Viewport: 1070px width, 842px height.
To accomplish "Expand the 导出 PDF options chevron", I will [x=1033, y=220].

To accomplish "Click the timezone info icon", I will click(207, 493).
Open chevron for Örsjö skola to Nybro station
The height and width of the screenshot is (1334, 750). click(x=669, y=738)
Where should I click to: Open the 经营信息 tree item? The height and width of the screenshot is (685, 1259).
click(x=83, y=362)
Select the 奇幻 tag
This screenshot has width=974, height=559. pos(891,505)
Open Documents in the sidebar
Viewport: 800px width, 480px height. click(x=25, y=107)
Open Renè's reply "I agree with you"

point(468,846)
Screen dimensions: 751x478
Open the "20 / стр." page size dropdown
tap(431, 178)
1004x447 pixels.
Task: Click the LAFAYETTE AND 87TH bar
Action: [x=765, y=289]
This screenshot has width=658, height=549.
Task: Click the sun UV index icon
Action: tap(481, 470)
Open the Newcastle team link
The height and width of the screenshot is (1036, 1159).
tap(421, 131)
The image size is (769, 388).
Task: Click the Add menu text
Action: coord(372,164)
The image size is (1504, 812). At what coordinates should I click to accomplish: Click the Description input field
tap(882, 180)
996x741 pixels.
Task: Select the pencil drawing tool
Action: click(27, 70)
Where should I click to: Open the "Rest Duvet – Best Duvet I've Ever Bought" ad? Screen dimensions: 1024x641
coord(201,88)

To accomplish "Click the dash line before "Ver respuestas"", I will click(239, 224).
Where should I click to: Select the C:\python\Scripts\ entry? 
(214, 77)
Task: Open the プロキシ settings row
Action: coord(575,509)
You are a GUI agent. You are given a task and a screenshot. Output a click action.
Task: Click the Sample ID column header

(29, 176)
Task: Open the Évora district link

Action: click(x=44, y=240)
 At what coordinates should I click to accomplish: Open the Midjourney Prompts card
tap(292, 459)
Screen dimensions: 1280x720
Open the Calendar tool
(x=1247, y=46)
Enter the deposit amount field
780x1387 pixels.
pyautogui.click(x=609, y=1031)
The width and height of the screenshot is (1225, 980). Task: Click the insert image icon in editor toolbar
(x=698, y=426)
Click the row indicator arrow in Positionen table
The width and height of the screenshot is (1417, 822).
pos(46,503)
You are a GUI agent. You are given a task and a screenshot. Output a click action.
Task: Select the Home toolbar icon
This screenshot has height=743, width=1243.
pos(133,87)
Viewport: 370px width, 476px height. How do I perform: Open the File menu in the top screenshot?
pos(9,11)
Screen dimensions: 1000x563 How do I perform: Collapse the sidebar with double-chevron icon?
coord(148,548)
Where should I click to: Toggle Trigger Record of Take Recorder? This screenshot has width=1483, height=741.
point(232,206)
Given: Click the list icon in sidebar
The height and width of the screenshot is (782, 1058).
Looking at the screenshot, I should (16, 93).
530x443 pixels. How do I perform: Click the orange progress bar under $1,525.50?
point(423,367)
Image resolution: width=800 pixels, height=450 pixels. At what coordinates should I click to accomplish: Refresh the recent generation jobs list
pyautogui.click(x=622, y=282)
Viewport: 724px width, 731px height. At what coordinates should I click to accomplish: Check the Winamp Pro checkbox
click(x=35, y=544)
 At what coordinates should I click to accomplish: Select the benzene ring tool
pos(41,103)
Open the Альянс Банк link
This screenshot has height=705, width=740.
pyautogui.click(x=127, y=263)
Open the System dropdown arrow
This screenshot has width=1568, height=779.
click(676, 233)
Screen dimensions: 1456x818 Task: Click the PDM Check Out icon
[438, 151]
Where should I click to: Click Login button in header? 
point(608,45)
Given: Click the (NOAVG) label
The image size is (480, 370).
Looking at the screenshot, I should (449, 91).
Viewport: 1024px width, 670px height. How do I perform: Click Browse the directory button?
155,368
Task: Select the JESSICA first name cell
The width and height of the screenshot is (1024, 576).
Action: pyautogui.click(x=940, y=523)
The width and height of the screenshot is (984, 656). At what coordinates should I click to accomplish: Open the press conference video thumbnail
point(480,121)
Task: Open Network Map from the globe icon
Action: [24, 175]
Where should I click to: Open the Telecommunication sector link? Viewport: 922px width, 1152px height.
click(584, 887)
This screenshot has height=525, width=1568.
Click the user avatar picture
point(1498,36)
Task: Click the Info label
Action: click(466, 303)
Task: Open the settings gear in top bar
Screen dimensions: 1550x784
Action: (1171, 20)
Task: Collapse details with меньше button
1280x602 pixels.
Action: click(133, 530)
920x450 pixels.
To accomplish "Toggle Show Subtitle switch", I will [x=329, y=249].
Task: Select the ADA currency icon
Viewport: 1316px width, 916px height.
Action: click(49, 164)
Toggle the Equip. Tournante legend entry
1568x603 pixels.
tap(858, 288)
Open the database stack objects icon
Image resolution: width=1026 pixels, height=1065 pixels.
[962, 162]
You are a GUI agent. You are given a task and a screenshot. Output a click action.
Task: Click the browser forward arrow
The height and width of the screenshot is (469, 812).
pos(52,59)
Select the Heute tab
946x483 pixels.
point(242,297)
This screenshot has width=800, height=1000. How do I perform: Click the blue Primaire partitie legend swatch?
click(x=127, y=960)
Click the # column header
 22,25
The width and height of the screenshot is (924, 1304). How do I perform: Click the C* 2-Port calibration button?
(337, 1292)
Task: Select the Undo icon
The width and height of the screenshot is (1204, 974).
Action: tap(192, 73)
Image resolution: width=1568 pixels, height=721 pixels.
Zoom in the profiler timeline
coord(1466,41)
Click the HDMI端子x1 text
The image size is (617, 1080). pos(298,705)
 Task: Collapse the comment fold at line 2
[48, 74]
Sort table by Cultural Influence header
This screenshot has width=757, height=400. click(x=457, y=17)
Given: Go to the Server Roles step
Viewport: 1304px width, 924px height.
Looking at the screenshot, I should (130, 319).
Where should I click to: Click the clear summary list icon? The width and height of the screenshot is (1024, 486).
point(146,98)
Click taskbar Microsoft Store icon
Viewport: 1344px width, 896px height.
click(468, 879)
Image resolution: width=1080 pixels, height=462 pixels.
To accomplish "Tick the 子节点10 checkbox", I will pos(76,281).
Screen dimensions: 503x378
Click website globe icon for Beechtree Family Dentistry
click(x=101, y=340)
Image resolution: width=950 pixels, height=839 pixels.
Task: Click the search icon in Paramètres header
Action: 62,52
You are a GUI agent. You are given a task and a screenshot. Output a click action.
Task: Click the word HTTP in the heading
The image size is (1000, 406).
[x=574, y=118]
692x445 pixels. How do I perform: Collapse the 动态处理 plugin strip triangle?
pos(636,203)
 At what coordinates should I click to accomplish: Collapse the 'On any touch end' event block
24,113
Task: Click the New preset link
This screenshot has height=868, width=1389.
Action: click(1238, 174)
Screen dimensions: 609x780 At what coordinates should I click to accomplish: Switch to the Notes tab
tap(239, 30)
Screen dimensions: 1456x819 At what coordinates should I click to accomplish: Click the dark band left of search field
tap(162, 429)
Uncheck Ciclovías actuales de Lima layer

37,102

------------------------------------------------

__What the exercise asks__
Could you restate word for word the lines above, from the one that contains "Task: Collapse the comment fold at line 2" through the one that contains "Task: Click the New preset link", and no others?

__Output of the exercise__
 Task: Collapse the comment fold at line 2
[48, 74]
Sort table by Cultural Influence header
This screenshot has width=757, height=400. click(x=457, y=17)
Given: Go to the Server Roles step
Viewport: 1304px width, 924px height.
Looking at the screenshot, I should (130, 319).
Where should I click to: Click the clear summary list icon? The width and height of the screenshot is (1024, 486).
point(146,98)
Click taskbar Microsoft Store icon
Viewport: 1344px width, 896px height.
click(468, 879)
Image resolution: width=1080 pixels, height=462 pixels.
To accomplish "Tick the 子节点10 checkbox", I will pos(76,281).
Screen dimensions: 503x378
Click website globe icon for Beechtree Family Dentistry
click(x=101, y=340)
Image resolution: width=950 pixels, height=839 pixels.
Task: Click the search icon in Paramètres header
Action: 62,52
You are a GUI agent. You are given a task and a screenshot. Output a click action.
Task: Click the word HTTP in the heading
The image size is (1000, 406).
[x=574, y=118]
692x445 pixels. How do I perform: Collapse the 动态处理 plugin strip triangle?
pos(636,203)
 At what coordinates should I click to accomplish: Collapse the 'On any touch end' event block
24,113
Task: Click the New preset link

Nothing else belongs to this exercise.